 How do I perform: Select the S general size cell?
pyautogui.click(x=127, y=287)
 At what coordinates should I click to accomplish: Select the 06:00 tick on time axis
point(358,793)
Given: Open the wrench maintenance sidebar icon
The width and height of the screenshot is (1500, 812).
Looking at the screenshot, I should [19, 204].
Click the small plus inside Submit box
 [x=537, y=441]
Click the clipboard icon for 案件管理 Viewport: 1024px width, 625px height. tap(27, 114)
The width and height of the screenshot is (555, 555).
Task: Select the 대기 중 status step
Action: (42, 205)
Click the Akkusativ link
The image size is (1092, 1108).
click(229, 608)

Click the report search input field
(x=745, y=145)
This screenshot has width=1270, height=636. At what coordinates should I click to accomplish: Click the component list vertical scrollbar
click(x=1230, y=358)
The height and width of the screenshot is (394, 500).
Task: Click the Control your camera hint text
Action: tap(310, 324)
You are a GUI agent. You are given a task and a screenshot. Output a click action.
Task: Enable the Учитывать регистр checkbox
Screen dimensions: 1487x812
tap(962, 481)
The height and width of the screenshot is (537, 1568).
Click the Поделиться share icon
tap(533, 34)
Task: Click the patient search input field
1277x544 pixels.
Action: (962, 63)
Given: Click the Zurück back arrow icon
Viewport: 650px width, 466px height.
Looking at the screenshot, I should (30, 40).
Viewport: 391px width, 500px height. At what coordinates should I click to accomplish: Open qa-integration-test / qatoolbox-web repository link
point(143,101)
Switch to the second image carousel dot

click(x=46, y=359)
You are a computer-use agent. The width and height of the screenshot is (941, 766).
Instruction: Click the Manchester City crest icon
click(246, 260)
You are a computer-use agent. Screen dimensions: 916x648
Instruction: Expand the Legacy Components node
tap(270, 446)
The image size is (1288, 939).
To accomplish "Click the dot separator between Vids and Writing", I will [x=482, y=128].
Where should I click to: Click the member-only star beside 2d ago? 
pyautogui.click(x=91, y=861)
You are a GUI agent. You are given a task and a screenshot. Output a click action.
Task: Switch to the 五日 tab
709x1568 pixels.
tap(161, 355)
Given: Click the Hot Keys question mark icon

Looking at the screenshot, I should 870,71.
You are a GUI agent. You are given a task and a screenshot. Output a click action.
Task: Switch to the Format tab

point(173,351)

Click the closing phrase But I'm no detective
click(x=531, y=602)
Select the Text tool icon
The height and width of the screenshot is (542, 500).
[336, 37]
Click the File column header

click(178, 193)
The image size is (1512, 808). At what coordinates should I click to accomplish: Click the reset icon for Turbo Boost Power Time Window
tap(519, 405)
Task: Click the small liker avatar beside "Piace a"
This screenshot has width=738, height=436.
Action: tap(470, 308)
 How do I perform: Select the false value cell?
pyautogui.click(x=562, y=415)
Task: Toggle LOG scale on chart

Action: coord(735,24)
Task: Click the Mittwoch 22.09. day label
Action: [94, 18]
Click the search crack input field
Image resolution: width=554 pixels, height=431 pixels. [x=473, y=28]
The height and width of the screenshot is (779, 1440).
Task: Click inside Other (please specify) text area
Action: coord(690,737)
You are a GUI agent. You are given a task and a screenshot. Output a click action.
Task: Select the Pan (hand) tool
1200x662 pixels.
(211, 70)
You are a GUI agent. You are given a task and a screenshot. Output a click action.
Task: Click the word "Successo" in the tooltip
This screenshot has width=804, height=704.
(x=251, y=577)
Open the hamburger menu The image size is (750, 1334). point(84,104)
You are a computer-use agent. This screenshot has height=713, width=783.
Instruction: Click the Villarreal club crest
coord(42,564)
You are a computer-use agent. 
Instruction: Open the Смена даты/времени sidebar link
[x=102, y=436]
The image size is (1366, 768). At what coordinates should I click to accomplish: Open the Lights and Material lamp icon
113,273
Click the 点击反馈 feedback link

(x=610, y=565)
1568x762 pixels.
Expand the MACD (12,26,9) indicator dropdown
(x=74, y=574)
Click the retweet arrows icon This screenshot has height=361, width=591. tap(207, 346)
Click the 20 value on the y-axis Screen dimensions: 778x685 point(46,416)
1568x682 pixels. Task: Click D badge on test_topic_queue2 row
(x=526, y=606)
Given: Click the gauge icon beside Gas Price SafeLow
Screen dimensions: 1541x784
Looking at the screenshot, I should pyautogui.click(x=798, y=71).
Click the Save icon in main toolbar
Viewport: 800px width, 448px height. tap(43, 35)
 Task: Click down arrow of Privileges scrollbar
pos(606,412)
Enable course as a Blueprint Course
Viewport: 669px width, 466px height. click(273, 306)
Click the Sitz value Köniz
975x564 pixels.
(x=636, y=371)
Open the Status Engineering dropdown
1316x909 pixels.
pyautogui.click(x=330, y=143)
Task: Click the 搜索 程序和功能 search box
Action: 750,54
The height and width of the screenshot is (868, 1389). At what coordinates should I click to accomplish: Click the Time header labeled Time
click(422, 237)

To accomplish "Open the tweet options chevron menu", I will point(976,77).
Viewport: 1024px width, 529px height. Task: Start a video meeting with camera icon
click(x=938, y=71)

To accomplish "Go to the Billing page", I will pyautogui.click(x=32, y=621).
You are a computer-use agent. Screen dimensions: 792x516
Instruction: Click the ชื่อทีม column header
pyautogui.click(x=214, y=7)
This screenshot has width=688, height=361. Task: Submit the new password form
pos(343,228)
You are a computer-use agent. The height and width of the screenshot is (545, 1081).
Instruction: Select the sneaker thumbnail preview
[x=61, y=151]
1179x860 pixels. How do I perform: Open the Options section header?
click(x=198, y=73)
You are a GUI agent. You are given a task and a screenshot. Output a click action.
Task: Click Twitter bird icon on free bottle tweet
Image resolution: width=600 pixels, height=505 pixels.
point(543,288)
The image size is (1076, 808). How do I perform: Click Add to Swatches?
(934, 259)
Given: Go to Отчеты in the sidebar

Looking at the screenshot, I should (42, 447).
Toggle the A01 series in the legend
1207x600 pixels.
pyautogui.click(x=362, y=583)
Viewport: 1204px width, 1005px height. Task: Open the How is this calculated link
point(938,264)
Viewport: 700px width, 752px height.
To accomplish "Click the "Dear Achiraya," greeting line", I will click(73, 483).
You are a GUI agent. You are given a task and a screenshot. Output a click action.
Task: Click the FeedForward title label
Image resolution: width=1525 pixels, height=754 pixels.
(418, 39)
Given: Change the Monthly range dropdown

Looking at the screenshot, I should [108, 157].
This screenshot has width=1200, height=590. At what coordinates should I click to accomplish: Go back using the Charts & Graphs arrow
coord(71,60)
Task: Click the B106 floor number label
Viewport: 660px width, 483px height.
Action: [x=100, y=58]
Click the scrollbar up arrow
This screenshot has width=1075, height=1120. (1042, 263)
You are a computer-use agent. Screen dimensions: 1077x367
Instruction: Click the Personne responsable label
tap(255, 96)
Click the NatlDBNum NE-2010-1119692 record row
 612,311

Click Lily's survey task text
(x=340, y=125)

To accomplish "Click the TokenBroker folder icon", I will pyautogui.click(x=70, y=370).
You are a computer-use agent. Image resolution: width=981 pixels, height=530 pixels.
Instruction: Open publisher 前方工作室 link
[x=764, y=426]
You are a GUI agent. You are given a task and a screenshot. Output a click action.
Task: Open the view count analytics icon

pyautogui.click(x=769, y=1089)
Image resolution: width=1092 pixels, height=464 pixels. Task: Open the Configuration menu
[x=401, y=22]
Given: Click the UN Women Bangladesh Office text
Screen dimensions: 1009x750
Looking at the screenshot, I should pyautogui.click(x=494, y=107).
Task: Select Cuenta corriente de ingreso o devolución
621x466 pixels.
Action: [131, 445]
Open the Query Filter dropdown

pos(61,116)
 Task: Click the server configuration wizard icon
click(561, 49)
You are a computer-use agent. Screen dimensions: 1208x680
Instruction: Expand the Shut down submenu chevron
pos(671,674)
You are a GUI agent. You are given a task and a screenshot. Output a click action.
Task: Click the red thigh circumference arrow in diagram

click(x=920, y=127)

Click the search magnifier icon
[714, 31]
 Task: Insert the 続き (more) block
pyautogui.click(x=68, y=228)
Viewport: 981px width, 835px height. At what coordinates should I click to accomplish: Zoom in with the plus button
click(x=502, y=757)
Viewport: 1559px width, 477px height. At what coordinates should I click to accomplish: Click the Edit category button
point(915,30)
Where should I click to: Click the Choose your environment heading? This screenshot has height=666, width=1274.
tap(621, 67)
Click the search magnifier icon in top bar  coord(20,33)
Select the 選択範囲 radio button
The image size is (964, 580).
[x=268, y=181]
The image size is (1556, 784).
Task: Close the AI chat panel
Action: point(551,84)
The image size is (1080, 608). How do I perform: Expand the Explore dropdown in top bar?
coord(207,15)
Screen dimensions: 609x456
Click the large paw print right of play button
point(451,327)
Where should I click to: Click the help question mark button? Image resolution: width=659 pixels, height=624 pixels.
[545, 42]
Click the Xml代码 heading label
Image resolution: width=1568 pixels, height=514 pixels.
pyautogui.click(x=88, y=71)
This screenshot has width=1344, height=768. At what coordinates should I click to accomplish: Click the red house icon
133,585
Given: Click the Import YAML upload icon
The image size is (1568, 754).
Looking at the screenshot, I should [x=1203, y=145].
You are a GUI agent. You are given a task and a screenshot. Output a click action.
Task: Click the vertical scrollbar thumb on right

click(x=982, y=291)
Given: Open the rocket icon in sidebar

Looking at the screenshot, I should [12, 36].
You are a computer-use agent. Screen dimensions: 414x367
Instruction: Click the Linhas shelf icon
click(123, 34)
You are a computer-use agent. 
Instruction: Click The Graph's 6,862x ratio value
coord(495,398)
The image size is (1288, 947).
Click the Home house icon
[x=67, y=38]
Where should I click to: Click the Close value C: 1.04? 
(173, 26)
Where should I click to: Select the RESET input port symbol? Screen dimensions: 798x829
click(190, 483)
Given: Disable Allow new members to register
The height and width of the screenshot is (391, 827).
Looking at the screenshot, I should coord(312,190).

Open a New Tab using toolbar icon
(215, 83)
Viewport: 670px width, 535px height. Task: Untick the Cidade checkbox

━━━━━━━━━━━━━━━━━━━━

Problem to solve
Could you restate word for word the lines above, from the one that contains "You are a computer-use agent. Screen dimensions: 792x516" through the one that contains "You are a computer-use agent. Screen dimensions: 1077x367", and no others?

Response to the exercise
You are a computer-use agent. Screen dimensions: 792x516
Instruction: Click the ชื่อทีม column header
pyautogui.click(x=214, y=7)
This screenshot has width=688, height=361. Task: Submit the new password form
pos(343,228)
You are a computer-use agent. The height and width of the screenshot is (545, 1081).
Instruction: Select the sneaker thumbnail preview
[x=61, y=151]
1179x860 pixels. How do I perform: Open the Options section header?
click(x=198, y=73)
You are a GUI agent. You are given a task and a screenshot. Output a click action.
Task: Click Twitter bird icon on free bottle tweet
Image resolution: width=600 pixels, height=505 pixels.
point(543,288)
The image size is (1076, 808). How do I perform: Click Add to Swatches?
(934, 259)
Given: Go to Отчеты in the sidebar

Looking at the screenshot, I should (42, 447).
Toggle the A01 series in the legend
1207x600 pixels.
pyautogui.click(x=362, y=583)
Viewport: 1204px width, 1005px height. Task: Open the How is this calculated link
point(938,264)
Viewport: 700px width, 752px height.
To accomplish "Click the "Dear Achiraya," greeting line", I will click(73, 483).
You are a GUI agent. You are given a task and a screenshot. Output a click action.
Task: Click the FeedForward title label
Image resolution: width=1525 pixels, height=754 pixels.
(418, 39)
Given: Change the Monthly range dropdown

Looking at the screenshot, I should [108, 157].
This screenshot has width=1200, height=590. At what coordinates should I click to accomplish: Go back using the Charts & Graphs arrow
coord(71,60)
Task: Click the B106 floor number label
Viewport: 660px width, 483px height.
Action: [x=100, y=58]
Click the scrollbar up arrow
This screenshot has width=1075, height=1120. (1042, 263)
You are a computer-use agent. Screen dimensions: 1077x367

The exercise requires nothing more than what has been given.